New Perspectives: 4 artists changing the way we see

Art and design have always had a profound effect on our perception of ourselves and the world around us. It has the ability to lift our mood, shape our mindset, and completely transform our perceptions of our surroundings. 

This magic power of art has always been known by artists and artisans, so we decided to take a closer look at 4 of our SINGULART artists and designers changing up how we perceive the world and the objects around us!

Neal Aronowitz

Neal Aronowitz founded his US based design company back in 2014 and has quickly won international acclaim in the design world and with our SINGULART art lovers alike thanks to his bespoke, handcrafted, and almost sculptural furniture and lighting pieces. He is most known for his experimental technique of using concrete canvas, which has featured heavily in his works since his debut piece, the 2014 Whorl Table. Each composed of a single sheet of concrete canvas—a high-tech, eco-friendly, cement-impregnated textile used in disaster shelters and drainage ditches— his series of Whorl tables seemingly defy gravity with their folding arabesques.

Sunyoung Cho

Sunyoung Cho is a France-based photographer who’s central interest is the manipulation of perspective and the disruption of the viewer’s gaze. In nearly all of her photographs she plays visual games with her audience. She turns landscape images into geometric abstractions simply by chopping up and reversing sections of her photographs and many of her photographs are taken of reflective surfaces showing the scene in mirror image. These upside-down images create new perspectives and fresh realisations of nature. In her impressionistic vision of reality, even the most stable constructs are constantly changing, revealing a hidden depth, like the diffuse memory of a dream.

Casey McKee

Casey McKee’s strength as a contemporary artist arises from his unique perspective and spicy wit.

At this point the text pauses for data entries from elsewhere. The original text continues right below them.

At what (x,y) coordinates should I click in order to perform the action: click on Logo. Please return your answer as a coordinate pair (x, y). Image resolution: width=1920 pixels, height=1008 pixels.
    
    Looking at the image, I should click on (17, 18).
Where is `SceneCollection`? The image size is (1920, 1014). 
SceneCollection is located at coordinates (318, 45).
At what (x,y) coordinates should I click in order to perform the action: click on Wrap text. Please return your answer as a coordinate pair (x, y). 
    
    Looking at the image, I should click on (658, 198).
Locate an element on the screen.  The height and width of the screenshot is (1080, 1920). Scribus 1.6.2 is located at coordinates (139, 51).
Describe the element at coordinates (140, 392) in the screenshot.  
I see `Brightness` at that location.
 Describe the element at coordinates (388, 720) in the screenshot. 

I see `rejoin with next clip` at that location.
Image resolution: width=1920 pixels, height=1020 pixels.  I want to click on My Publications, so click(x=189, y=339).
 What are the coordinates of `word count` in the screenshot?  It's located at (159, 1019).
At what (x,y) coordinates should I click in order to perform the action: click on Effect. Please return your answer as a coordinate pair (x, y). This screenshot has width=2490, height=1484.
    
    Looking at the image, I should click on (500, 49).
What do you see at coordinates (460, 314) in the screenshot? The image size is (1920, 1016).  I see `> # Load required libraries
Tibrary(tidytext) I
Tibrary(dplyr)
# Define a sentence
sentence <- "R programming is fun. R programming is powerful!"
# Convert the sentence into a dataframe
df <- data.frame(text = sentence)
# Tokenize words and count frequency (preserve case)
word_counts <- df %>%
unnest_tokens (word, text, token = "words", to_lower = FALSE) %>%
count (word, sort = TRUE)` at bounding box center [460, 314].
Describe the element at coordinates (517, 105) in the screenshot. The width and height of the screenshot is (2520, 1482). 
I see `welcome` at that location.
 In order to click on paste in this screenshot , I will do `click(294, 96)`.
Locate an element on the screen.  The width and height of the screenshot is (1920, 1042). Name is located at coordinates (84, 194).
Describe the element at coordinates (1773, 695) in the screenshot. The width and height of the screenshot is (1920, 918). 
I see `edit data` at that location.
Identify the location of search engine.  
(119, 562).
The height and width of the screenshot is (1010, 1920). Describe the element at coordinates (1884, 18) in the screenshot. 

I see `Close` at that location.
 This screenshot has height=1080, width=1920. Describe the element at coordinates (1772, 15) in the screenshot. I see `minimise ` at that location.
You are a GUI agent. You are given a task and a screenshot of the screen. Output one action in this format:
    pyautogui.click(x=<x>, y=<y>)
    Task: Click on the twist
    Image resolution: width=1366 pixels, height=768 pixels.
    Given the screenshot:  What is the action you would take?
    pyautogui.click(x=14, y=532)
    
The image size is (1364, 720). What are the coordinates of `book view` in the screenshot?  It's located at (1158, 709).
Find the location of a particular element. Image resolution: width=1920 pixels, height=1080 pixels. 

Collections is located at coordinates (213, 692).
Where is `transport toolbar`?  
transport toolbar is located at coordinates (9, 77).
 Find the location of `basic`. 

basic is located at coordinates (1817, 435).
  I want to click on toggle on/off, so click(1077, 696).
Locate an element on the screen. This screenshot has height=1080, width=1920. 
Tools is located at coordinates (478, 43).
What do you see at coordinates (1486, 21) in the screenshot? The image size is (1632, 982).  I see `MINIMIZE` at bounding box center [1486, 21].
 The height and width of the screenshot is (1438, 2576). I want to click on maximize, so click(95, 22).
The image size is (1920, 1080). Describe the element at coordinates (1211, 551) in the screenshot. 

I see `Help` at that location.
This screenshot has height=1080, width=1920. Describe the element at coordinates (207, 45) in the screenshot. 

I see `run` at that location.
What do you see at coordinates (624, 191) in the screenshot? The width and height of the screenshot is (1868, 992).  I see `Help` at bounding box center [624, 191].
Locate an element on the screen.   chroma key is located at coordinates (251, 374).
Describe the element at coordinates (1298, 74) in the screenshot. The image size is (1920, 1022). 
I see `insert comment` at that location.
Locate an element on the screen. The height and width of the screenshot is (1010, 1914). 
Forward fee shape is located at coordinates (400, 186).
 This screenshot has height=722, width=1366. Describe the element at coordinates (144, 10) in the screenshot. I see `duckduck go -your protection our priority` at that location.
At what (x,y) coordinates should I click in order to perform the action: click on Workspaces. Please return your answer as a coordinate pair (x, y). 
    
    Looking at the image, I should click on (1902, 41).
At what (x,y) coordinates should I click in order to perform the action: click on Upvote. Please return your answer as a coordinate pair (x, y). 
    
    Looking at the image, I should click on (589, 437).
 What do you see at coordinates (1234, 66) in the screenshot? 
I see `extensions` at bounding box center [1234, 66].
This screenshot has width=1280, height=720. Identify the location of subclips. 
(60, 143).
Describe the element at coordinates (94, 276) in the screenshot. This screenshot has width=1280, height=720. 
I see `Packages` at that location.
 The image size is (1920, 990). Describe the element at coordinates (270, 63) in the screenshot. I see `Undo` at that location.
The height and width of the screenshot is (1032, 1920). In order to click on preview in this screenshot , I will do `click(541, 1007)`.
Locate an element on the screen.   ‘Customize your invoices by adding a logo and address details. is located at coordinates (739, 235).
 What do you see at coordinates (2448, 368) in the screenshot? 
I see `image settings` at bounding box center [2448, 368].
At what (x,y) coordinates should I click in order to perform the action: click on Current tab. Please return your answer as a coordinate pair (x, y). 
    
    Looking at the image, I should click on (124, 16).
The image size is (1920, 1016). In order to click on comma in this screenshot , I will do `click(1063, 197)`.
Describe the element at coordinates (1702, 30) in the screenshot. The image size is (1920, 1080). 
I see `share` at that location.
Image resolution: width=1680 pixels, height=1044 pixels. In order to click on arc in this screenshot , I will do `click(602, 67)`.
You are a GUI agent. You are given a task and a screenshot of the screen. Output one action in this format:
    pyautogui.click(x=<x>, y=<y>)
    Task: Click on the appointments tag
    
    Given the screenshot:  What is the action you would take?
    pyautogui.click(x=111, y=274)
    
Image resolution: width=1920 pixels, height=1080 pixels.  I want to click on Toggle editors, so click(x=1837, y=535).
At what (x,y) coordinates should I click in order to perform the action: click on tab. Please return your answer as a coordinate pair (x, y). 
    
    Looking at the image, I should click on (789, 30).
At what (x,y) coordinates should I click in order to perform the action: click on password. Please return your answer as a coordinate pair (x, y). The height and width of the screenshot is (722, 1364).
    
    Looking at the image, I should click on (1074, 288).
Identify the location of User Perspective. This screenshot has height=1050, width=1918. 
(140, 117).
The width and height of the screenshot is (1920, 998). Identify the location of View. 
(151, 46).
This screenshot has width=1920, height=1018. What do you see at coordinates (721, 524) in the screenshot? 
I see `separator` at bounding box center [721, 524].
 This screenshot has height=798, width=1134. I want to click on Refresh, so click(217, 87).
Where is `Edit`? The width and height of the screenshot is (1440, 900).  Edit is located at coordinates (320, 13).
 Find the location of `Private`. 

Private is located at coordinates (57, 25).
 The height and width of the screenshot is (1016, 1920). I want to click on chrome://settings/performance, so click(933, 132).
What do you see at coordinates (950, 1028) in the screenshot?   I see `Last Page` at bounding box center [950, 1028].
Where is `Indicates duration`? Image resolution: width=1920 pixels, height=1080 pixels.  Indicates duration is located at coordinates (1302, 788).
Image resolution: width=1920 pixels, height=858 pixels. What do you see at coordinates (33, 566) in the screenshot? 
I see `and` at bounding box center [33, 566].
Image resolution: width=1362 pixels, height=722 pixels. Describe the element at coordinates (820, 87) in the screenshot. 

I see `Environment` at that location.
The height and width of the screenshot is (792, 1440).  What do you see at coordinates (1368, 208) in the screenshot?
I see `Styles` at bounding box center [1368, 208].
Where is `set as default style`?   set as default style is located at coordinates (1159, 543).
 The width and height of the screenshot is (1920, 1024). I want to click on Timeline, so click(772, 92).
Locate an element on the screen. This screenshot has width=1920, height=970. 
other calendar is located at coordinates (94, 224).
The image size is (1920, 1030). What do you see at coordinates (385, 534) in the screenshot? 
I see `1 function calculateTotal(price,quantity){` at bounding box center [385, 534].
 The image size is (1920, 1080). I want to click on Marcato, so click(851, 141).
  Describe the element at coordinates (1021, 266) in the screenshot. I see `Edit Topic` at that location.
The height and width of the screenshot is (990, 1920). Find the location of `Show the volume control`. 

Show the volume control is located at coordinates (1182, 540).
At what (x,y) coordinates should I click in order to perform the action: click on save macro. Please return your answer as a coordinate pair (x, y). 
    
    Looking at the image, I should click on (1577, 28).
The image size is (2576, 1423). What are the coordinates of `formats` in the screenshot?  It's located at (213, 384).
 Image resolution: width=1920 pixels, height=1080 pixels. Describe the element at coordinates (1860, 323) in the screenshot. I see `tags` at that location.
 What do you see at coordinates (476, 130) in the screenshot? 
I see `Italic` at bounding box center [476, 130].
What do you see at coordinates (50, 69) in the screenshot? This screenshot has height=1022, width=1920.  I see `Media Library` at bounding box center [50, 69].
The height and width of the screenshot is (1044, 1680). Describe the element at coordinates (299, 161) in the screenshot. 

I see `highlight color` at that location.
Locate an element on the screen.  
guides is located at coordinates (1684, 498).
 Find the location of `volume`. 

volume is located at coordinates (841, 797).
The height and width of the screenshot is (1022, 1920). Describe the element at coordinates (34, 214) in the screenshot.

Intrigued by hybridity, not only does he overlay photography with oil painting, but in each of his artworks one element spars with the next often resulting in rather surreal paintings. For example, in The Marchioness’ Knappa a woman is regally adorned with an ikea lampshade and in Tolstoy with Jetpack, Tolstoy is seen levitating in a meadow. The painting is in fact full of these pleasing juxtapositions. With these clever and quizzical contrasts between fantasy and reality, McKee takes us on a journey through his critique of the dichotomy of wealth distribution and social justice in the US, all whilst perfectly demonstrating his ‘one part flippant, one part earnest, two parts satire’ style.

Wilhelmina Garcia

Filipino furniture designer Wilhelmina Garcia is a strong advocate of  green design due to her exposure to coastal clean-ups organized by environmental groups throughout her upbringing. As a designer, she seeks to find solutions to keep plastic out of landfills and turns to recycled and upcycled materials to fabricate her designs. Her creative yet tasteful collection of stools, seats, and daybeds all use her prototyped material: loops of rope made from cleaned plastic packaging. The resulting designs seem like colorful fluffy bubbles floating across our vision.